Sanofi Pulls the Emergency Brake: What the Hudson Ouster and Garijo Appointment Really Mean for Investors

By
Isabella Lopez
1 min read

The Board's Verdict: A Turnaround That Ran Out of Time

Sanofi's board didn't wait for a graceful exit. On February 11, it declined to renew Paul Hudson's director mandate — effective February 17 — ending a six-year tenure that began with a sweeping mandate to rebuild one of Europe's largest pharmaceutical companies. The decision was not a firing in name, but in substance it was precisely that. Olivier Charmeil, EVP of General Medicines and a Sanofi executive committee member since 2011, steps in as Interim CEO until the Annual General Meeting on April 29, when Belén Garijo officially assumes command, pending shareholder votes on both her directorship and a bylaw amendment to raise the CEO age limit.

That bylaw change — required because Garijo is 65 — is itself a signal: the board wanted her specifically, and moved bureaucratic obstacles to get her.


Why Hudson Lost the Board's Confidence

Hudson was hired in 2019 to solve a single existential problem: Dupixent, Sanofi's blockbuster immunology drug co-developed with Regeneron, generates over €15 billion in annual sales but faces patent expiration in the early 2030s. His mandate was to build what comes next. He didn't deliver it fast enough.

The evidence is damning in aggregate. Key late-stage trials produced mixed or negative results through 2025, including regulatory hurdles for tolebrutinib in neurology. Sanofi's vaccine division, meant to be a growth pillar, posted a 2.5% year-on-year sales decline in 2025 despite a 31.5% rise in its COVID-19 portfolio — a net result well below expectations. The stock lost approximately 25% of its value over the past year. On a January 2026 earnings call, Hudson himself acknowledged that plans "had not moved as quickly as anticipated."

The board's language in the announcement is precise and deliberately chosen: Garijo's priority will be "increased rigor" in the "productivity, governance, and innovation capacity of Research & Development." Translated from boardroom into plain English — the strategy was defensible; the execution was not.


Who Is Belén Garijo, and What Is Sanofi Buying?

Garijo is not an outsider gamble. She is a medical doctor with six years of clinical practice, followed by stints at Abbott and then 15 years at Sanofi itself — where she rose to VP of Pharmaceutical Operations for Europe and Canada and led the complex integration of Genzyme during its acquisition. She then joined Merck KGaA in 2011 and became its CEO in 2021, making history as the first woman to lead a DAX40 company in Germany. She also serves on the board of BBVA and served on L'Oréal's board for a decade.

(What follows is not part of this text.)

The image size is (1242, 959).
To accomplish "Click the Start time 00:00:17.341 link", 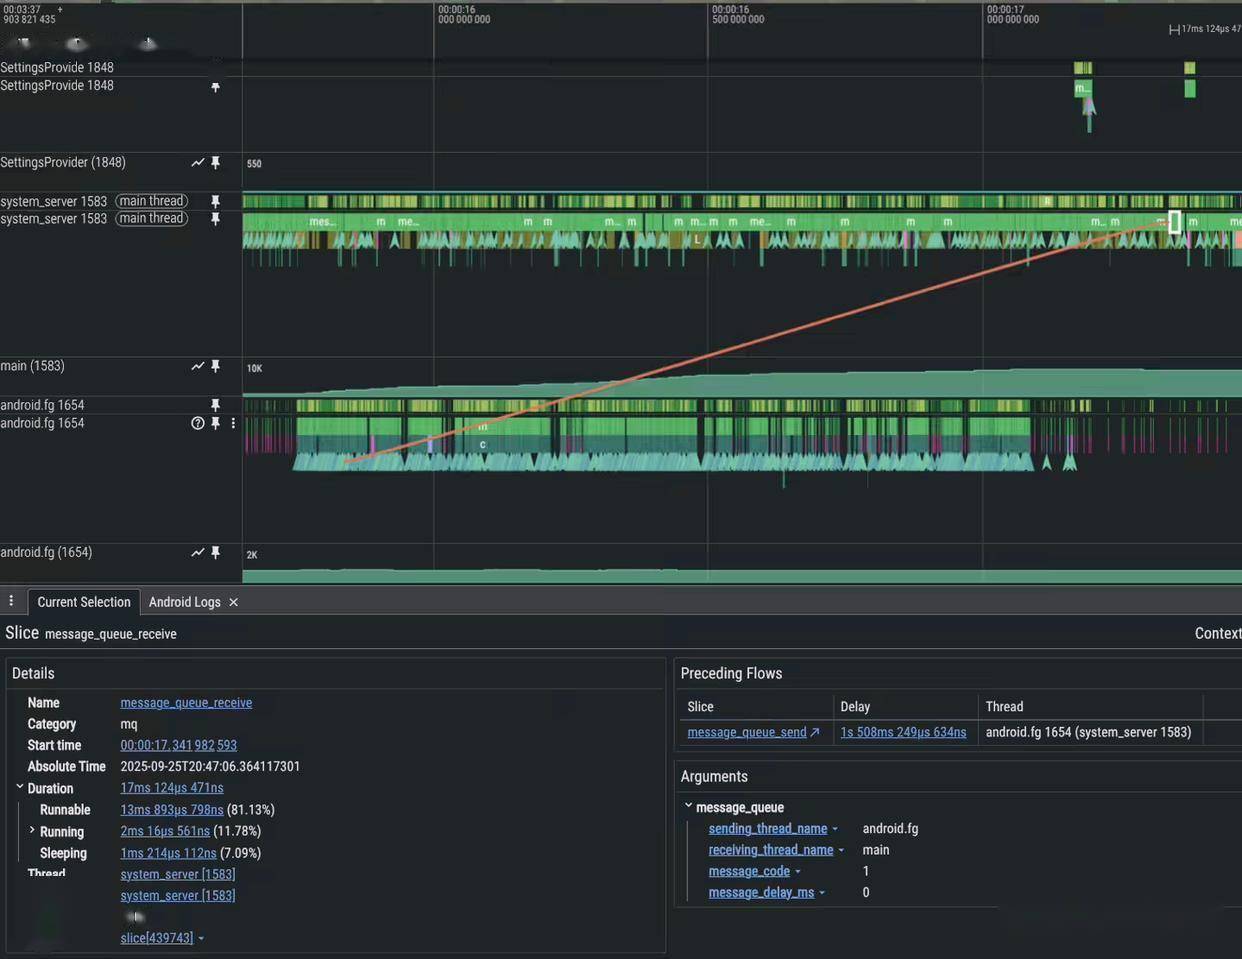I will click(x=178, y=746).
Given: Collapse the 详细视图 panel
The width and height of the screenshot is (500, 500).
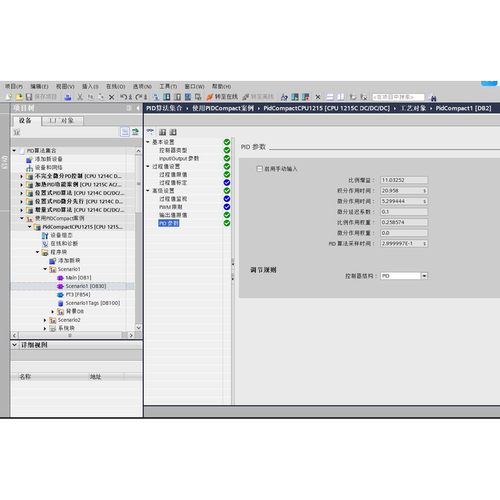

At Merck KGaA, she pursued meaningful portfolio actions, including the $3.9 billion acquisition of Springworks, closed in July 2025. She has been ranked among Forbes' and Fortune's Most Powerful Women consistently.

This is an execution hire, not a vision hire. The board is not asking Garijo to reimagine Sanofi's scientific direction — it's asking her to convert spend into approvals, labels, and commercial launches on schedule. Her prior 15 years inside Sanofi means she can diagnose cultural and process failures faster than any external candidate. The risk is the inverse: she may instinctively "fix from within" rather than make the disruptive portfolio cuts the pipeline may require.


The Investor's Cold Calculation: Bull Case, Bear Case, Base Case

Sanofi's ADR trades at $49.25, down roughly 5–6% on announcement day. BofA downgraded to "neutral" with a revised €92 target (from €102), citing limited 2026 catalysts and a "period of rebuild." The market's verdict is clear: this is a show-me story now.

The bull case rests on portfolio concentration — Garijo enforcing tighter go/no-go decisions in immunology and specialty, pairing operational discipline with smart bolt-on M&A, and shifting the narrative from "we are investing" to "we are delivering." If late-stage conversion rates improve, the market can begin re-underwriting the post-Dupixent era.

The bear case is that "rigor" curdles into risk aversion — an incrementalist pipeline that cannot compete against best-in-class biologics, compounded by talent churn and program delays during transition. If 2026 readouts disappoint before Garijo has even set foot in the role, Sanofi risks being re-rated as a structural value trap.

The base case is mildly constructive: this change raises the probability that Sanofi stops losing credibility in R&D execution. But it is not an automatic re-rating event. Investors should track three things with discipline — the kill rate on marginal programs, the clarity of phase 2-to-phase 3 conversion criteria, and whether capital allocation tilts toward targeted bolt-ons or a high-risk transformative deal. Early decisiveness from Garijo, before the AGM, would be the single most bullish signal available between now and April 29.

The Dupixent cliff remains the clock on the wall. It will not stop ticking for anyone.